Each line from the one with "Toggle the chevron beside link 1" to the final line of the data must be reproduced exactly, and no other line may appear.

(Information)

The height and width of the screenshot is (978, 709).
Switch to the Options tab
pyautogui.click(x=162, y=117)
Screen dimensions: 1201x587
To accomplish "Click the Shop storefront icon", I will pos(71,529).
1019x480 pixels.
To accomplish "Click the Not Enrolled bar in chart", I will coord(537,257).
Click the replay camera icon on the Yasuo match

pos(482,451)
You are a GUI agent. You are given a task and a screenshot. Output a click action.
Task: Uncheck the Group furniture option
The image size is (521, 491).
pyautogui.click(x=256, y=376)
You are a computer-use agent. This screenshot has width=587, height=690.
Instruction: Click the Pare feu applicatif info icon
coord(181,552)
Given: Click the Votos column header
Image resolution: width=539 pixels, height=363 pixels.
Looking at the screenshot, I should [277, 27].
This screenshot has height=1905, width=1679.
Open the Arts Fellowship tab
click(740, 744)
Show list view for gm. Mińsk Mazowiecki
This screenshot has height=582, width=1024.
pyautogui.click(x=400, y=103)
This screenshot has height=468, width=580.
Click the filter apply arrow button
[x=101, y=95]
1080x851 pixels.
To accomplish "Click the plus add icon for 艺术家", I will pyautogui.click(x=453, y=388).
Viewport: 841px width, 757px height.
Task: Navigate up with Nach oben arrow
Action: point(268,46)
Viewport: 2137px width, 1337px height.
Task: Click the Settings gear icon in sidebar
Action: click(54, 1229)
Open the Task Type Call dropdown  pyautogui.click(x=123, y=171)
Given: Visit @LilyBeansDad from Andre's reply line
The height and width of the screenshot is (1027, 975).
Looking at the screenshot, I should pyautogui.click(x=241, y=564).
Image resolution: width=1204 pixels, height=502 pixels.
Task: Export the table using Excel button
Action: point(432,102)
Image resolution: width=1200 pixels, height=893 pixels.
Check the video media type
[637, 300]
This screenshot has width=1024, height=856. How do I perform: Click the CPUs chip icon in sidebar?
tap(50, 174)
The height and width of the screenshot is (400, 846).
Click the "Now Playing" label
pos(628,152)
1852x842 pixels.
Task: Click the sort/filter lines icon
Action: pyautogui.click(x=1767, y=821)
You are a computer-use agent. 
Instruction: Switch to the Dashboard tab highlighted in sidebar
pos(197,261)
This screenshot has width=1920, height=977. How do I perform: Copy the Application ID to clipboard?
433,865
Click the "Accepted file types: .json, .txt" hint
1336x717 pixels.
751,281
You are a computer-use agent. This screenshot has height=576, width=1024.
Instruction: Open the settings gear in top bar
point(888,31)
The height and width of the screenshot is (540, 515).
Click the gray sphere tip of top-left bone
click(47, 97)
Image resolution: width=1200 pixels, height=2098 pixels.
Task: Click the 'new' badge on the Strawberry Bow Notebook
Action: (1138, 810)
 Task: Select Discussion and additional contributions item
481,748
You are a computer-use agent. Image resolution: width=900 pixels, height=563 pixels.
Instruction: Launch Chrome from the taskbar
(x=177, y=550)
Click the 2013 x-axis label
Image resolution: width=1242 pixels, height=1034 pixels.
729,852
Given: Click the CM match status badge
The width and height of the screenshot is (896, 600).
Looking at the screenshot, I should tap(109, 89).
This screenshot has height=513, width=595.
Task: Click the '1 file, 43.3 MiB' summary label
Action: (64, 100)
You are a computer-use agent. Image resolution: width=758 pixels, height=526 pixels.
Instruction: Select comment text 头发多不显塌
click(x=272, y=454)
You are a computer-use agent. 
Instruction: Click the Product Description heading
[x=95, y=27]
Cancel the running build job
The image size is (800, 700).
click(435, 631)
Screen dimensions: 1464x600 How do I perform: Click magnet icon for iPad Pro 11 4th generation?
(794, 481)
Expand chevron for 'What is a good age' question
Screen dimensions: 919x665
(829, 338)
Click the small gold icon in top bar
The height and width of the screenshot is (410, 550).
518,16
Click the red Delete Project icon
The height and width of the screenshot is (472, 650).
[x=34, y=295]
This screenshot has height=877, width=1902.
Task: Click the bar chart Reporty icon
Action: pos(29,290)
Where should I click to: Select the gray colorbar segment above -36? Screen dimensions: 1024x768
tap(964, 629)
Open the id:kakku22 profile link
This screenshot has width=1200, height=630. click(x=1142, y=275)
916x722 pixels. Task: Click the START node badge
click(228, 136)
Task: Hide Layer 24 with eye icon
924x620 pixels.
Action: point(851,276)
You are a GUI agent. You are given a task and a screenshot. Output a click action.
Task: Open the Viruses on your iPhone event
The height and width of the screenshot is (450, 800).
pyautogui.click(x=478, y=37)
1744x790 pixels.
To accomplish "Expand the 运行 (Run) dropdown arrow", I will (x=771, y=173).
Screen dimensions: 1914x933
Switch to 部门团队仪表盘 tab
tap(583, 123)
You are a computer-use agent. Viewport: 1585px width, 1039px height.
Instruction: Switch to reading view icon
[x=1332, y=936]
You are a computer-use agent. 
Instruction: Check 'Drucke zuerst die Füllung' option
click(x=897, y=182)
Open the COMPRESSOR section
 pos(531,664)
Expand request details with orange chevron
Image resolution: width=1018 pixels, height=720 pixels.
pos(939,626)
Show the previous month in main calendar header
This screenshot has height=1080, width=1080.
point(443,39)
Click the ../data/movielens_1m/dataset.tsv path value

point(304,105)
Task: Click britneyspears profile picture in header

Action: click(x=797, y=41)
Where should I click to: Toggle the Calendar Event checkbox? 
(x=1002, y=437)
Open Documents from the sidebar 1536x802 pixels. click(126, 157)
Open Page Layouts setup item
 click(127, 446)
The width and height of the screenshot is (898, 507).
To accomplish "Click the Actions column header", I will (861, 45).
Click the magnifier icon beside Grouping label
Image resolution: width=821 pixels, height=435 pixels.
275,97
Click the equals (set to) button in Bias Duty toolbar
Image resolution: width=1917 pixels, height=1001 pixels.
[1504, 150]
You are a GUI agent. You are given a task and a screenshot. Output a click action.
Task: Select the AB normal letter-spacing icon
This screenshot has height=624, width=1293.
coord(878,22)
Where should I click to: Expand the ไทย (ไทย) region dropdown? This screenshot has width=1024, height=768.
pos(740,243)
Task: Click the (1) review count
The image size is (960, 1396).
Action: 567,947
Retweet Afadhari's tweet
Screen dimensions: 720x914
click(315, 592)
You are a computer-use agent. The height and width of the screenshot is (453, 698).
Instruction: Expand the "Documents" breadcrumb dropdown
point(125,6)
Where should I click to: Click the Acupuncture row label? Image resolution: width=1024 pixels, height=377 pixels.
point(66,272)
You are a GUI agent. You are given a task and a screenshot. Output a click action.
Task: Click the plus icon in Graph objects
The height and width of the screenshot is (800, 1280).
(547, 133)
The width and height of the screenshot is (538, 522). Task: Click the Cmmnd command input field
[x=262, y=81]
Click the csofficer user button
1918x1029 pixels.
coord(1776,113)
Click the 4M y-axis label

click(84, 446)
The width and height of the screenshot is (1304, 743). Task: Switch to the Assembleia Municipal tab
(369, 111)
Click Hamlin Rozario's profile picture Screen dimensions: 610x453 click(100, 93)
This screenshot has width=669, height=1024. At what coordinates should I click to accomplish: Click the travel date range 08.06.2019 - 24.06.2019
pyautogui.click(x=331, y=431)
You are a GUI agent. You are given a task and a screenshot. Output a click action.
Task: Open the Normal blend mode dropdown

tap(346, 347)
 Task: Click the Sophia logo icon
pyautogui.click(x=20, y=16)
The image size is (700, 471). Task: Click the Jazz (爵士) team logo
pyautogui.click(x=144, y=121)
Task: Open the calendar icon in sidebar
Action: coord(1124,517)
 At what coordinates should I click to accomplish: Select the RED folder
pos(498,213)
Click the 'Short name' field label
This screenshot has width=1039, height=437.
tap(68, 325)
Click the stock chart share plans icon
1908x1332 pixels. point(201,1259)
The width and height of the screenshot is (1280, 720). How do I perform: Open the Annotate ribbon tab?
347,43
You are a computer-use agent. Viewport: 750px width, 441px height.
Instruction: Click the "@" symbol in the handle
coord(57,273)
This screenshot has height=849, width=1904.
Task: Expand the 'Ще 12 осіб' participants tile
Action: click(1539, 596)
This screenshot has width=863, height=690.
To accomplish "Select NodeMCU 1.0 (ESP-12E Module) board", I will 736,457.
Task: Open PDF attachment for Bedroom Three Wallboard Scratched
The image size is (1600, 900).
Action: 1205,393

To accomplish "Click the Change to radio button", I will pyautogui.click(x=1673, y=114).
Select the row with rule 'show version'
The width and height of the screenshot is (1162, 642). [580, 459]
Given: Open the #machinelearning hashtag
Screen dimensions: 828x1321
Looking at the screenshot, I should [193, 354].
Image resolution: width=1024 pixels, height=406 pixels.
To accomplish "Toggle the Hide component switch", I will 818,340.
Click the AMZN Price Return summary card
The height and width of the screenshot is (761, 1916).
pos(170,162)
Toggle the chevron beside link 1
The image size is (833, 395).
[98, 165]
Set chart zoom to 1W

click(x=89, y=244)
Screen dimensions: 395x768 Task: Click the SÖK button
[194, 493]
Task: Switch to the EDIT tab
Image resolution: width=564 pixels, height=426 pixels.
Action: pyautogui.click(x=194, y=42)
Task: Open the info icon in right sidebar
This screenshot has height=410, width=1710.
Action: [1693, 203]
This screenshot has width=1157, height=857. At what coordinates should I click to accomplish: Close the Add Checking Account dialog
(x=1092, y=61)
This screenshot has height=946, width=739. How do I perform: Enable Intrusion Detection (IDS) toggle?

(End Information)

### Solved problem:
Toggle the chevron beside link 1
The image size is (833, 395).
[98, 165]
Set chart zoom to 1W

click(x=89, y=244)
Screen dimensions: 395x768 Task: Click the SÖK button
[194, 493]
Task: Switch to the EDIT tab
Image resolution: width=564 pixels, height=426 pixels.
Action: pyautogui.click(x=194, y=42)
Task: Open the info icon in right sidebar
This screenshot has height=410, width=1710.
Action: [1693, 203]
This screenshot has width=1157, height=857. At what coordinates should I click to accomplish: Close the Add Checking Account dialog
(x=1092, y=61)
This screenshot has height=946, width=739. How do I perform: Enable Intrusion Detection (IDS) toggle?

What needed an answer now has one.